Triumphs of Enterprise, Ingenuity, and Public Spirit
Author : James Parton
Publisher :
Page : 730 pages
File Size : 45,20 MB
Release : 1871
Category : Civilization
ISBN :
Author : James Parton
Publisher :
Page : 730 pages
File Size : 45,20 MB
Release : 1871
Category : Civilization
ISBN :
Author : James Parton
Publisher :
Page : 677 pages
File Size : 22,45 MB
Release : 1873
Category : Civilization
ISBN :
Author : James Parton
Publisher :
Page : 730 pages
File Size : 17,65 MB
Release : 1871
Category : Anecdotes
ISBN :
Author : James Parton
Publisher :
Page : 732 pages
File Size : 15,51 MB
Release : 2020-04-22
Category :
ISBN : 9780461776843
This is a reproduction of the original artefact. Generally these books are created from careful scans of the original. This allows us to preserve the book accurately and present it in the way the author intended. Since the original versions are generally quite old, there may occasionally be certain imperfections within these reproductions.
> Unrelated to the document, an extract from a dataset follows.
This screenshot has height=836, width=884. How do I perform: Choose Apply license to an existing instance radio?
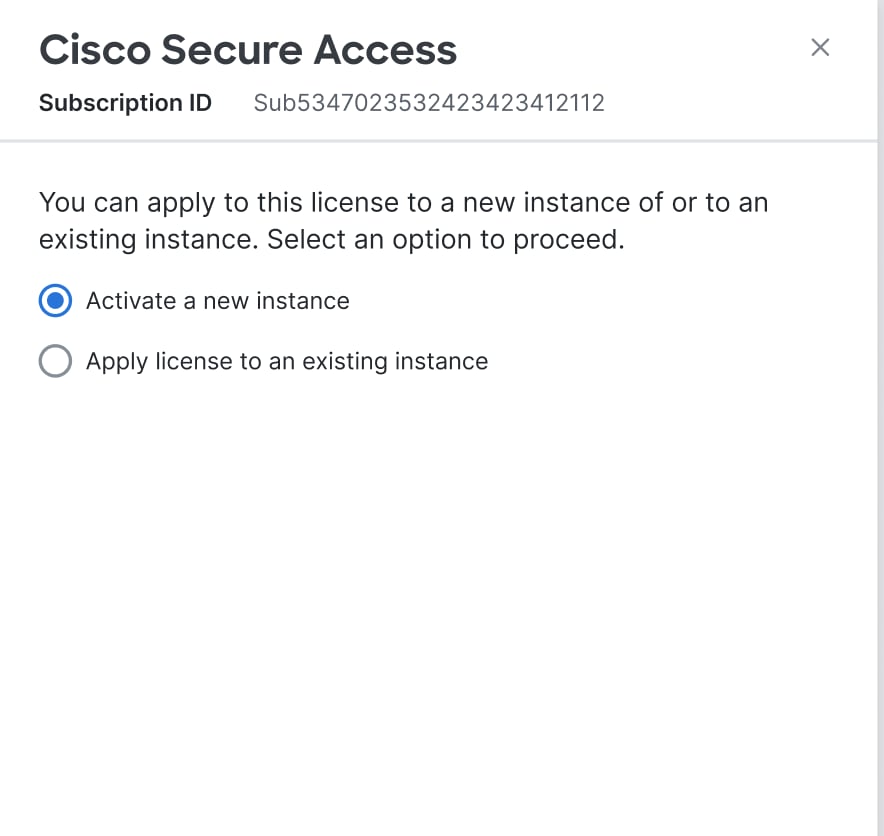pos(55,361)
We're happy to make these classics available again for future generations to enjoy!
Author :
Publisher :
Page : 360 pages
File Size : 16,28 MB
Release : 1869
Category : Bible
ISBN :
Author : Nita Lois Benedict
Publisher :
Page : 300 pages
File Size : 20,44 MB
Release : 1925
Category :
ISBN :
Author : Free Public Library (Lynn, Mass.)
Publisher :
Page : 570 pages
File Size : 17,94 MB
Release : 1885
Category : Library catalogs
ISBN :
Author : Grand Rapids Public Library (Grand Rapids, Mich.)
Publisher :
Page : 744 pages
File Size : 19,86 MB
Release : 1892
Category : Dictionary catalogs
ISBN :
Author : Riverside Public Library (Calif.)
Publisher :
Page : 288 pages
File Size : 43,55 MB
Release : 1902
Category :
ISBN :
Author : Sandra Tomc
Publisher : University of Michigan Press
Page : 452 pages
File Size : 45,25 MB
Release : 2012-06-19
Category : Literary Criticism
ISBN : 0472028421
Industry and the Creative Mind takes a radically new look at the figure of the eccentric, alienated writer in American literature and entertainment from 1790 to 1860. Traditional scholarship takes for granted that the eccentric writer, modeled by such Romantic beings as Lord Byron and brought to life for American audiences by the gloomy person of Edgar Allan Poe, was a figure of rebellion against the excesses of modern commercial culture and industrial life. By contrast, Industry and the Creative Mind argues that in the United States myths of writerly moodiness, alienation, and irresponsibility predated the development of a commercial arts and entertainment industry and instead of forming a site of rebellion from this industry formed a bedrock for its development. Looking at the careers of a number of early American writers---Joseph Dennie, Nathaniel Parker Willis, Edgar Allan Poe, Fanny Fern, as well as a host of now forgotten souls who peopled the twilight worlds of hack fiction and industrial literature---this book traces the way in which early nineteenth-century American arts and entertainment systems incorporated writerly eccentricity in their "logical" economic workings, placing the mad, rebellious writer at the center of the industry's productivity and success.